Korean feminist NGOs have had significant success in bringing military prostitution into Korean public consciousness, while challenging patriarchal assumptions and shifting attention from the personal characteristics of sex workers to structural, systemic, and social problems. (11) For them, all forms of prostitution are inherently coercive and abusive and constitute violence against women, and the suggestion is that prostitution has been introduced or at least greatly fomented in Korea through colonialist or imperialist interventions by other countries. In contrast, I argue that their view of the responsibility of the United States for erecting the system is exaggerated; it not only underestimates the active roles played by local Koreans but also bypasses the historical roots of military prostitution on the peninsula. Furthermore, domestic prostitution as well as camptown prostitution has been an integral part of international tourism, which caters to the sexual desires of foreigners. Heart-wrenching descriptions focused on victimized women often eclipse more comprehensive understanding of the historical construction of military prostitution and the shifts in its form that have occurred over time.
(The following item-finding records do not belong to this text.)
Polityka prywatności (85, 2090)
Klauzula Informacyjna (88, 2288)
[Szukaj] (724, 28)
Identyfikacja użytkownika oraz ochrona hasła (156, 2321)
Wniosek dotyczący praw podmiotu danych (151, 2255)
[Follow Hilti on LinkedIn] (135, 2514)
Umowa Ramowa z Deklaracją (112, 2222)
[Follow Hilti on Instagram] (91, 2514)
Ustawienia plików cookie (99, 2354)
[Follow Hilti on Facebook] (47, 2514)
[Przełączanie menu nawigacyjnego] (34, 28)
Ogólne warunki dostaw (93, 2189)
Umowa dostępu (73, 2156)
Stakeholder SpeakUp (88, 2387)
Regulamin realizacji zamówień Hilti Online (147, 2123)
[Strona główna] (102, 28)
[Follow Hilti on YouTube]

Although the Korean system has parallels in other settings of war, colonialism, and military occupation, the processes through which Korea's system of combining criminalized and regulated prostitution was put in place sheds significant new light on the fundamental factors that shaped this system and on the shifting strategies adopted by successive military regimes. In tracing the development of Korea's system of licensed and regulated prostitution I argue that it is necessary to begin with the system erected by the Japanese military on the peninsula. U.S. Army policy took over the foundation laid by the Japanese but modified the system to achieve the dual goals of satisfying soldiers' sexual desires and controlling STDs during the period of U.S. military government rule (1945-1948). Korea's elite leaders also figure in this history. Instead of accepting the link between military camps, colonial occupation, and camptown prostitution as natural, I show that U.S. Army and public health officials interacted with Korean leaders to construct a dichotomous system, one in which prostitution was tolerated and regulated near bases but prohibited elsewhere. To reconstruct these historical developments, I utilize primary sources including the minutes of VD Control Council meetings of the U.S. military government, periodic reports of the U.S. Army Forces in Korea, and newspaper accounts unearthed through research at the U.S. National Archives II, the U.S. Library of Congress in Washington, D.C., the Korean Library of Congress in Seoul, and McKeldin Library at the University of Maryland. In particular, the reports of "VD" committee meetings held by the U.S. military government in South Korea from the files on "venereal diseases" at the National Archives provided excellent information regarding the emergence of gijichon prostitution as well as U.S. military policies to control prostitutes in South Korea.